Search the material for the word "Seminare" and copy every line in which it occurs.

[[ Input records open ]]

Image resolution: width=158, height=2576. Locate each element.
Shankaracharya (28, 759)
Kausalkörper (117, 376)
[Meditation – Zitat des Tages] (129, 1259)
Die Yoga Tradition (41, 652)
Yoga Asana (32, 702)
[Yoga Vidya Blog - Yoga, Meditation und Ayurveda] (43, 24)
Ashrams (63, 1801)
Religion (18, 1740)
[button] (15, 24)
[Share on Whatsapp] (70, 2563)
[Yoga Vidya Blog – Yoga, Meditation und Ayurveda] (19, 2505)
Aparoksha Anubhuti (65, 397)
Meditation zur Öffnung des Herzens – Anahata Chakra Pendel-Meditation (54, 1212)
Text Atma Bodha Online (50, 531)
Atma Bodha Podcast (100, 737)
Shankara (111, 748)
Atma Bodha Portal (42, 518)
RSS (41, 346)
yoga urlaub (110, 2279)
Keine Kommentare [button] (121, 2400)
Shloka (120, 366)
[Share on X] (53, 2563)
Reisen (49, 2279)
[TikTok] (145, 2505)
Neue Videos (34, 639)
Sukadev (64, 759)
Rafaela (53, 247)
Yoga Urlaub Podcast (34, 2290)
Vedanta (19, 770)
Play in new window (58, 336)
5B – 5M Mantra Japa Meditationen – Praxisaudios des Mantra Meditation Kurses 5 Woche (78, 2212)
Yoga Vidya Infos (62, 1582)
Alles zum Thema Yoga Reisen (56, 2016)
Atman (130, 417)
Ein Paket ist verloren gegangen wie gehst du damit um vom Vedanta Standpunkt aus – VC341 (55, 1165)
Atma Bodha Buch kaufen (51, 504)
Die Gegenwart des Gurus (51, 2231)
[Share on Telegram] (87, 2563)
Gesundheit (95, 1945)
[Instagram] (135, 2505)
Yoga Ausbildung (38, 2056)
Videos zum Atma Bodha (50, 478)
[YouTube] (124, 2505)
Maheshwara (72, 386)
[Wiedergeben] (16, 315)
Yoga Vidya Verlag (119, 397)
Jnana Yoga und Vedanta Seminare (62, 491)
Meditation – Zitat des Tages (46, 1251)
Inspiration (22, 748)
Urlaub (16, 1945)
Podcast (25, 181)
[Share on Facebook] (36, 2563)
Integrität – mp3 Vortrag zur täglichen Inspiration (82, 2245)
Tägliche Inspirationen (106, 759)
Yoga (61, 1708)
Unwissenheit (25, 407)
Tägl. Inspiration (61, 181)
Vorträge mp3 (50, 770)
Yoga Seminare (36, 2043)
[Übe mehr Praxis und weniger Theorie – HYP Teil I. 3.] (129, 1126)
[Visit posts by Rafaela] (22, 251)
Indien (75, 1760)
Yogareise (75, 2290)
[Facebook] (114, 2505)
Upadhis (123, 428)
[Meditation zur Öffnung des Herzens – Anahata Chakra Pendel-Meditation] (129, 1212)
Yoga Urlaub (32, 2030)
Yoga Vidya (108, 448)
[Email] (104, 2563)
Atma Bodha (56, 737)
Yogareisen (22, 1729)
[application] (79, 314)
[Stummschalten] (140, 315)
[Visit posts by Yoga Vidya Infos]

[[ Input records closed ]]

# Result below
Jnana Yoga und Vedanta Seminare (62, 491)
Yoga Seminare (36, 2043)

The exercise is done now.